Mij ontbreekt niets
MIJ ONTBREEKT NIETS. Psalm 23: 1, 2.
“De Heer is mijn herder” kent iedereen. Mensen kijken mij vaak verbaasd aan, wanneer ik zeg, dat dat inderdaad een mooie Psalm(regel) is. De bewerking (Gezang 14) kent men beter dan het origineel (Psalm 23). Natuurlijk is het origineel mooier en meer waard dan de bewerking, zoals het echte schilderij van Da Vinci “Het laatste Avondmaal” meer waard is dan de geborduurde versie aan de wand van uw woonkamer.
En toch hebben mensen veel aan zo‟n bewerking, zo‟n afgeleide versie. Op een of andere manier brengt het ons terug naar het eigenlijke Woord: “De Heer is mijn herder. Mij ontbreekt niets”.
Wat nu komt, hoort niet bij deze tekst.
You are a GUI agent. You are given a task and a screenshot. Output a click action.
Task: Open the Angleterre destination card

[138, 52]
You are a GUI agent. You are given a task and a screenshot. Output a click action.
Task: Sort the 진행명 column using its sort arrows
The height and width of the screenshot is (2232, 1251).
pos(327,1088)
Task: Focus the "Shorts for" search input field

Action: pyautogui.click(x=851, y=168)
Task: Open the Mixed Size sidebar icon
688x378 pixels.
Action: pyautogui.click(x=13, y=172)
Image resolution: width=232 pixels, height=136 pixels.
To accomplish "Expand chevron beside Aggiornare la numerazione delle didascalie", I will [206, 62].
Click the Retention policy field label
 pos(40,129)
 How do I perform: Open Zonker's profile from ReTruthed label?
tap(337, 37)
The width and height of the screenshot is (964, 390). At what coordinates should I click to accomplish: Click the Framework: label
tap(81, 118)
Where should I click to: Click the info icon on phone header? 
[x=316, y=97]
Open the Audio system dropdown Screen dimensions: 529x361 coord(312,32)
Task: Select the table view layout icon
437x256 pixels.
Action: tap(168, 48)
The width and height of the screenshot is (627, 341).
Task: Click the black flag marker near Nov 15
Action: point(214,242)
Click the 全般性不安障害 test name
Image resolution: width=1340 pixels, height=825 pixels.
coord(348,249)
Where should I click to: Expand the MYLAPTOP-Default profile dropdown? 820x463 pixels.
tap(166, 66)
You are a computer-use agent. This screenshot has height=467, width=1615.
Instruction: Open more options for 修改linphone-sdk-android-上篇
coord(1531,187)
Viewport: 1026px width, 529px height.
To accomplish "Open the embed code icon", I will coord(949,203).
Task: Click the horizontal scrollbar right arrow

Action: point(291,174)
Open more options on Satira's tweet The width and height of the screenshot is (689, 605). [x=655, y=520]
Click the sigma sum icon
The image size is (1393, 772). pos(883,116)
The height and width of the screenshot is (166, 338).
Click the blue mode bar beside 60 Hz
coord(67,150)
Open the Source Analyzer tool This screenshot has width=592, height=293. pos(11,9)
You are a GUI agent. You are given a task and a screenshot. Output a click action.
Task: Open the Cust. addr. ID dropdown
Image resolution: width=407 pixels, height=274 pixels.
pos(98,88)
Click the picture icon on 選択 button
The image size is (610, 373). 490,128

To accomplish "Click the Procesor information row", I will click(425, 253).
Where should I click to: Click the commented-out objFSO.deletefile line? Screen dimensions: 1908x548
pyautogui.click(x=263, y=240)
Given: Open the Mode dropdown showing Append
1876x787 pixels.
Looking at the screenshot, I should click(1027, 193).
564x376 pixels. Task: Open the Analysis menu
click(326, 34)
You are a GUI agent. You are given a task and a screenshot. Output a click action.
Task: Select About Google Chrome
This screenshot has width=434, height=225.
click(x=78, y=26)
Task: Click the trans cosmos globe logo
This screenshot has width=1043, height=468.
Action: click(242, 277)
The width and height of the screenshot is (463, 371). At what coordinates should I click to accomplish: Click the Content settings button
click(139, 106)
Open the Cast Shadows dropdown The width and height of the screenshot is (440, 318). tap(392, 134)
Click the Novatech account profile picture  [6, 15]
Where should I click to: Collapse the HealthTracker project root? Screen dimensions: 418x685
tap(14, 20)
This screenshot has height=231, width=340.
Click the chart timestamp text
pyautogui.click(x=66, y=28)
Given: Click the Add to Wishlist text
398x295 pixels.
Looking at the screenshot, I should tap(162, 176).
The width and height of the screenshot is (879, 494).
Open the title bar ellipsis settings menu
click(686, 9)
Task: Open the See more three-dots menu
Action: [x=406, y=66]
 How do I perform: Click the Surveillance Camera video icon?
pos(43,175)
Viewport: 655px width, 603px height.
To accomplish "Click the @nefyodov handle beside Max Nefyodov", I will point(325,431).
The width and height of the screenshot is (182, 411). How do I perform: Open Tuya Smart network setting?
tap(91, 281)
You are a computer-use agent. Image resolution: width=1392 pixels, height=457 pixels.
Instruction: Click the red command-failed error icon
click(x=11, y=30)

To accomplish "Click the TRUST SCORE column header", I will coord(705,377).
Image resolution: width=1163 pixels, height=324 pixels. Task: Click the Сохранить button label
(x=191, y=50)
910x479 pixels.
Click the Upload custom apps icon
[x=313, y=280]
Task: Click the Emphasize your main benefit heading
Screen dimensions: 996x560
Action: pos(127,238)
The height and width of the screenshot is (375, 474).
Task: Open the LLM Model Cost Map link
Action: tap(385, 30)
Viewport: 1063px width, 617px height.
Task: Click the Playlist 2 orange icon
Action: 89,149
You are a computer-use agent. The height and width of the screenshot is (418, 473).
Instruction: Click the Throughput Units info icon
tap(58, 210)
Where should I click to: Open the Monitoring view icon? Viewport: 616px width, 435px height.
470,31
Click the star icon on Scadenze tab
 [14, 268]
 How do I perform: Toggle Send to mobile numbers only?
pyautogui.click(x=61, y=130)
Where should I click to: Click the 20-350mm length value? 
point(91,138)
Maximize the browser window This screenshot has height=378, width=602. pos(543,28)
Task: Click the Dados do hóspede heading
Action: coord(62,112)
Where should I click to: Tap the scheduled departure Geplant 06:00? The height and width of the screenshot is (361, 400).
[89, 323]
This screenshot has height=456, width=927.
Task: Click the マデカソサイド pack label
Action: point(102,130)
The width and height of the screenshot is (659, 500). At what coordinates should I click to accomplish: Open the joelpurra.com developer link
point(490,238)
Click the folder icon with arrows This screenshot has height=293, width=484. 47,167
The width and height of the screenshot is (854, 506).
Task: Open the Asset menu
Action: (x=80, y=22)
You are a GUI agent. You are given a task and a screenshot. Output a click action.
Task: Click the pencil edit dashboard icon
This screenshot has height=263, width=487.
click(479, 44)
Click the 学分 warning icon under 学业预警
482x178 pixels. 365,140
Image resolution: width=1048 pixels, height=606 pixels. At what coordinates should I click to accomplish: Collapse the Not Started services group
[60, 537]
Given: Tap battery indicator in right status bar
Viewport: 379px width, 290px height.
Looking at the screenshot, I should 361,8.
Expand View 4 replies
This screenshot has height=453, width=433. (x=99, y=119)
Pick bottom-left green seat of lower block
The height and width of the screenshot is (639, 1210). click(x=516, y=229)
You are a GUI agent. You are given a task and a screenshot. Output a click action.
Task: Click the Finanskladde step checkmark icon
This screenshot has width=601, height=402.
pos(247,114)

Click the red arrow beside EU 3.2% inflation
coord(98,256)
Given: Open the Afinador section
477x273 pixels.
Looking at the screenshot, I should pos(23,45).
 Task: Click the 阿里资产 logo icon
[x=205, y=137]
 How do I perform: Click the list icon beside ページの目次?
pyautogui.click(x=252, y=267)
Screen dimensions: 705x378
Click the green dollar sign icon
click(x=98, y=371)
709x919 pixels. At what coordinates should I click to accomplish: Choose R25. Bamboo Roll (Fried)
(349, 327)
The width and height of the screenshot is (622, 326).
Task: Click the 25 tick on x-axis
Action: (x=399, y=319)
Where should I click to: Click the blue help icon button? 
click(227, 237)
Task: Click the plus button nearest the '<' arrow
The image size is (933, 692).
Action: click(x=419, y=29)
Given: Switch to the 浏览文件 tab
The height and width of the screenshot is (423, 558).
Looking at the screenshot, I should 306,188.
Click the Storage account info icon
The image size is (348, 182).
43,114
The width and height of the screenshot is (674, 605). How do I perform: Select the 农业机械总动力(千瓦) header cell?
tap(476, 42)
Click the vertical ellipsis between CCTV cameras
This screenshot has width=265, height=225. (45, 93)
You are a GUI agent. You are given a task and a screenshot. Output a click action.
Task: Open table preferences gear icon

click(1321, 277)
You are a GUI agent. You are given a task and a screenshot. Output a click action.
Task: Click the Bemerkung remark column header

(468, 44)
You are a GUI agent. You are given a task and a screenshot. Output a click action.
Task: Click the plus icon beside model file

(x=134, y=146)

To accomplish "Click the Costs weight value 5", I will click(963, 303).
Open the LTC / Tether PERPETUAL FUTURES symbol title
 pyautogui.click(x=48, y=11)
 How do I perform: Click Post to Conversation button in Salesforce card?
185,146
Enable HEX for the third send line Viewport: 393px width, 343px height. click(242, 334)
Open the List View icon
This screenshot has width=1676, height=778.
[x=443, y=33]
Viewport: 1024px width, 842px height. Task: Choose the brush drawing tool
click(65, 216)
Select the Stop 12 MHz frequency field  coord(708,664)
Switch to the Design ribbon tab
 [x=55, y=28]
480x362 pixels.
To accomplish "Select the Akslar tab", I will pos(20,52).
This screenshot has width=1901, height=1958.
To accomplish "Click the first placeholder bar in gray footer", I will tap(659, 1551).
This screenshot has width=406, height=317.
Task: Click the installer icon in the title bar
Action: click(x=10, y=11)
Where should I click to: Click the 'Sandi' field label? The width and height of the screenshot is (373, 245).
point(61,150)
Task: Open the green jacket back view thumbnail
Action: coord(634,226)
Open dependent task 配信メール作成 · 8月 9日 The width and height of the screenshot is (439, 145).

Toch kan het gebeuren, dat we de diepte en hoogte van het eigenlijke Woord verliezen, wanneer we het Woord te handzaam en te huiselijk willen maken. Bijgaande foto laat zien, wat ik bedoel. Het eerste woord van Psalm 23 is allerliefst op een tegeltje gedrukt en heeft vast en zeker een wand gesierd. Maar toen oma overleden is hebben de kinderen en kleinkinderen het beste en mooiste uitgezocht om te bewaren, maar “de Heer is mijn herder” hoorde daar niet bij. Weg ermee!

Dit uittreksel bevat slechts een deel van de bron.